● STUDY MATERIAL
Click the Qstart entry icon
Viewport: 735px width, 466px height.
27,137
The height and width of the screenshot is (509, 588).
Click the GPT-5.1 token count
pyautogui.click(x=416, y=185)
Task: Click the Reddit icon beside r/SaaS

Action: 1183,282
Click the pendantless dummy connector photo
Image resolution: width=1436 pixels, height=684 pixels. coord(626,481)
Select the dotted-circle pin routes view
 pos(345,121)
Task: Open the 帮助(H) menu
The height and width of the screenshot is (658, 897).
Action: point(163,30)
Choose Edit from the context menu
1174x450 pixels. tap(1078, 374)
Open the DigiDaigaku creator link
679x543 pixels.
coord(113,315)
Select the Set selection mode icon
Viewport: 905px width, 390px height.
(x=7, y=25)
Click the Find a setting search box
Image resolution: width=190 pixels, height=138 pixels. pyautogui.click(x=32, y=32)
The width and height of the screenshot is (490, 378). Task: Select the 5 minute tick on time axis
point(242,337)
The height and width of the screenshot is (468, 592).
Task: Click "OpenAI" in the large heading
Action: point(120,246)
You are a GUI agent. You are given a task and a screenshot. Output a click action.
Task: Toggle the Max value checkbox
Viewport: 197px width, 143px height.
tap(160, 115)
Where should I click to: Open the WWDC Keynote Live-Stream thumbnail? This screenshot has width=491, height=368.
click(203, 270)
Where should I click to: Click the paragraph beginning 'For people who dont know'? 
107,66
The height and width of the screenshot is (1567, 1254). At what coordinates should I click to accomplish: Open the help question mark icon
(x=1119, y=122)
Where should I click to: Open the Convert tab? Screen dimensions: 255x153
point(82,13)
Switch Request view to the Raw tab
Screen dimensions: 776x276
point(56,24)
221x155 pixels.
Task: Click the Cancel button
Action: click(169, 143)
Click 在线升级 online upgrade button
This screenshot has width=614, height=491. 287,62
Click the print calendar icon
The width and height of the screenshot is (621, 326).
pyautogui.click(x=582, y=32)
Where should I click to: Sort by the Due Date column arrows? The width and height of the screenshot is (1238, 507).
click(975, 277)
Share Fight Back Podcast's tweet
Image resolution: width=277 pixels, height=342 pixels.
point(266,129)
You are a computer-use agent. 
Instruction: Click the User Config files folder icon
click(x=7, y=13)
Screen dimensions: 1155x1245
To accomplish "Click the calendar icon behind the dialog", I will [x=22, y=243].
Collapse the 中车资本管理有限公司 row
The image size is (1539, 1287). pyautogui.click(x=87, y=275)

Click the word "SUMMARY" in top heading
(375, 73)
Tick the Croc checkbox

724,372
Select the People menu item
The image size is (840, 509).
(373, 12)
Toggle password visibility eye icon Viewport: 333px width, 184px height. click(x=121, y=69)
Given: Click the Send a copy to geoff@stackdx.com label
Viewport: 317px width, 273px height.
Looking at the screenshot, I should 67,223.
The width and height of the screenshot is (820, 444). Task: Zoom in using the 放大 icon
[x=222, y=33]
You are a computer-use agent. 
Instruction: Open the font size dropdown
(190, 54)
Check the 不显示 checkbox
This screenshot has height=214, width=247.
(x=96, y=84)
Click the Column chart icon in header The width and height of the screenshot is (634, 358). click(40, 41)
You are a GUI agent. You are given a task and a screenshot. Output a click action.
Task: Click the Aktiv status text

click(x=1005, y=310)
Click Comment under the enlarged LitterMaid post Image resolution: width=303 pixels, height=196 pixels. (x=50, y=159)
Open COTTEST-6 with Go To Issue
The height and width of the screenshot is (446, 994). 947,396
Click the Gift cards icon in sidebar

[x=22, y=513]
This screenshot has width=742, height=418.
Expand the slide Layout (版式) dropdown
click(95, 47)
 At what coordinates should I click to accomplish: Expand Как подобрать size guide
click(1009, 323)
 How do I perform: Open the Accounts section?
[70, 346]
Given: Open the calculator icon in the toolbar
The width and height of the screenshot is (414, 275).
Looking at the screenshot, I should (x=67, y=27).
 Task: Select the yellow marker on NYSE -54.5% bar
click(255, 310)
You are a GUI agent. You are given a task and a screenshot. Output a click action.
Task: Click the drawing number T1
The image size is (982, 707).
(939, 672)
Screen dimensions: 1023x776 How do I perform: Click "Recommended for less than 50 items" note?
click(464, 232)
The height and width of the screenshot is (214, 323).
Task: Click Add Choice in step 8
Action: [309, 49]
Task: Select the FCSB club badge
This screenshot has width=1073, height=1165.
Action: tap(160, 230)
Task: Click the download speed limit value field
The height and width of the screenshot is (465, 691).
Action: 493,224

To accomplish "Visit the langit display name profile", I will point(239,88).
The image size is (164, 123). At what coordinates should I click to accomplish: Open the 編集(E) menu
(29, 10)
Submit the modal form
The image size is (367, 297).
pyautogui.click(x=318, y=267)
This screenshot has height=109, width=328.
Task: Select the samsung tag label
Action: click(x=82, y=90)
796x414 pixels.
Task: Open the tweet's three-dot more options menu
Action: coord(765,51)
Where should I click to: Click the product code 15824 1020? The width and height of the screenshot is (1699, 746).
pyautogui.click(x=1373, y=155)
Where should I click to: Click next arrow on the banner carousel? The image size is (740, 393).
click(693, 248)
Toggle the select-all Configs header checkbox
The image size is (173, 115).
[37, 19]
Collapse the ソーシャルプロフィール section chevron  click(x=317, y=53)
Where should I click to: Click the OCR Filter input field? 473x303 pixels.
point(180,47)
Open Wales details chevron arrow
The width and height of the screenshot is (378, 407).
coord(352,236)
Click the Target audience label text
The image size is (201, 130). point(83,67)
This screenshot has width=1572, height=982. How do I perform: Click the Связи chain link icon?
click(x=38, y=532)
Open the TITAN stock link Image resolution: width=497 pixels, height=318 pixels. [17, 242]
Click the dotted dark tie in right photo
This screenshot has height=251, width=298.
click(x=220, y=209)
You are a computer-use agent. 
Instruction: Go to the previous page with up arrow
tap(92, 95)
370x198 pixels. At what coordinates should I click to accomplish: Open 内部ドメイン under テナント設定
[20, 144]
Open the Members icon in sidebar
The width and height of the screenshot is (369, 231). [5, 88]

● WORK REQUIRED
Everything in the data must be repeated exactly; leave no line out.

● THE ANSWER
Click the Qstart entry icon
Viewport: 735px width, 466px height.
27,137
The height and width of the screenshot is (509, 588).
Click the GPT-5.1 token count
pyautogui.click(x=416, y=185)
Task: Click the Reddit icon beside r/SaaS

Action: 1183,282
Click the pendantless dummy connector photo
Image resolution: width=1436 pixels, height=684 pixels. coord(626,481)
Select the dotted-circle pin routes view
 pos(345,121)
Task: Open the 帮助(H) menu
The height and width of the screenshot is (658, 897).
Action: point(163,30)
Choose Edit from the context menu
1174x450 pixels. tap(1078, 374)
Open the DigiDaigaku creator link
679x543 pixels.
coord(113,315)
Select the Set selection mode icon
Viewport: 905px width, 390px height.
(x=7, y=25)
Click the Find a setting search box
Image resolution: width=190 pixels, height=138 pixels. pyautogui.click(x=32, y=32)
The width and height of the screenshot is (490, 378). Task: Select the 5 minute tick on time axis
point(242,337)
The height and width of the screenshot is (468, 592).
Task: Click "OpenAI" in the large heading
Action: point(120,246)
You are a GUI agent. You are given a task and a screenshot. Output a click action.
Task: Toggle the Max value checkbox
Viewport: 197px width, 143px height.
tap(160, 115)
Where should I click to: Open the WWDC Keynote Live-Stream thumbnail? This screenshot has width=491, height=368.
click(203, 270)
Where should I click to: Click the paragraph beginning 'For people who dont know'? 
107,66
The height and width of the screenshot is (1567, 1254). At what coordinates should I click to accomplish: Open the help question mark icon
(x=1119, y=122)
Where should I click to: Open the Convert tab? Screen dimensions: 255x153
point(82,13)
Switch Request view to the Raw tab
Screen dimensions: 776x276
point(56,24)
221x155 pixels.
Task: Click the Cancel button
Action: click(169, 143)
Click 在线升级 online upgrade button
This screenshot has width=614, height=491. 287,62
Click the print calendar icon
The width and height of the screenshot is (621, 326).
pyautogui.click(x=582, y=32)
Where should I click to: Sort by the Due Date column arrows? The width and height of the screenshot is (1238, 507).
click(975, 277)
Share Fight Back Podcast's tweet
Image resolution: width=277 pixels, height=342 pixels.
point(266,129)
You are a computer-use agent. 
Instruction: Click the User Config files folder icon
click(x=7, y=13)
Screen dimensions: 1155x1245
To accomplish "Click the calendar icon behind the dialog", I will [x=22, y=243].
Collapse the 中车资本管理有限公司 row
The image size is (1539, 1287). pyautogui.click(x=87, y=275)

Click the word "SUMMARY" in top heading
(375, 73)
Tick the Croc checkbox

724,372
Select the People menu item
The image size is (840, 509).
(373, 12)
Toggle password visibility eye icon Viewport: 333px width, 184px height. click(x=121, y=69)
Given: Click the Send a copy to geoff@stackdx.com label
Viewport: 317px width, 273px height.
Looking at the screenshot, I should 67,223.
The width and height of the screenshot is (820, 444). Task: Zoom in using the 放大 icon
[x=222, y=33]
You are a computer-use agent. 
Instruction: Open the font size dropdown
(190, 54)
Check the 不显示 checkbox
This screenshot has height=214, width=247.
(x=96, y=84)
Click the Column chart icon in header The width and height of the screenshot is (634, 358). click(40, 41)
You are a GUI agent. You are given a task and a screenshot. Output a click action.
Task: Click the Aktiv status text

click(x=1005, y=310)
Click Comment under the enlarged LitterMaid post Image resolution: width=303 pixels, height=196 pixels. (x=50, y=159)
Open COTTEST-6 with Go To Issue
The height and width of the screenshot is (446, 994). 947,396
Click the Gift cards icon in sidebar

[x=22, y=513]
This screenshot has width=742, height=418.
Expand the slide Layout (版式) dropdown
click(95, 47)
 At what coordinates should I click to accomplish: Expand Как подобрать size guide
click(1009, 323)
 How do I perform: Open the Accounts section?
[70, 346]
Given: Open the calculator icon in the toolbar
The width and height of the screenshot is (414, 275).
Looking at the screenshot, I should (x=67, y=27).
 Task: Select the yellow marker on NYSE -54.5% bar
click(255, 310)
You are a GUI agent. You are given a task and a screenshot. Output a click action.
Task: Click the drawing number T1
The image size is (982, 707).
(939, 672)
Screen dimensions: 1023x776 How do I perform: Click "Recommended for less than 50 items" note?
click(464, 232)
The height and width of the screenshot is (214, 323).
Task: Click Add Choice in step 8
Action: [309, 49]
Task: Select the FCSB club badge
This screenshot has width=1073, height=1165.
Action: tap(160, 230)
Task: Click the download speed limit value field
The height and width of the screenshot is (465, 691).
Action: 493,224

To accomplish "Visit the langit display name profile", I will point(239,88).
The image size is (164, 123). At what coordinates should I click to accomplish: Open the 編集(E) menu
(29, 10)
Submit the modal form
The image size is (367, 297).
pyautogui.click(x=318, y=267)
This screenshot has height=109, width=328.
Task: Select the samsung tag label
Action: click(x=82, y=90)
796x414 pixels.
Task: Open the tweet's three-dot more options menu
Action: coord(765,51)
Where should I click to: Click the product code 15824 1020? The width and height of the screenshot is (1699, 746).
pyautogui.click(x=1373, y=155)
Where should I click to: Click next arrow on the banner carousel? The image size is (740, 393).
click(693, 248)
Toggle the select-all Configs header checkbox
The image size is (173, 115).
[37, 19]
Collapse the ソーシャルプロフィール section chevron  click(x=317, y=53)
Where should I click to: Click the OCR Filter input field? 473x303 pixels.
point(180,47)
Open Wales details chevron arrow
The width and height of the screenshot is (378, 407).
coord(352,236)
Click the Target audience label text
The image size is (201, 130). point(83,67)
This screenshot has width=1572, height=982. How do I perform: Click the Связи chain link icon?
click(x=38, y=532)
Open the TITAN stock link Image resolution: width=497 pixels, height=318 pixels. [17, 242]
Click the dotted dark tie in right photo
This screenshot has height=251, width=298.
click(x=220, y=209)
You are a computer-use agent. 
Instruction: Go to the previous page with up arrow
tap(92, 95)
370x198 pixels. At what coordinates should I click to accomplish: Open 内部ドメイン under テナント設定
[20, 144]
Open the Members icon in sidebar
The width and height of the screenshot is (369, 231). [5, 88]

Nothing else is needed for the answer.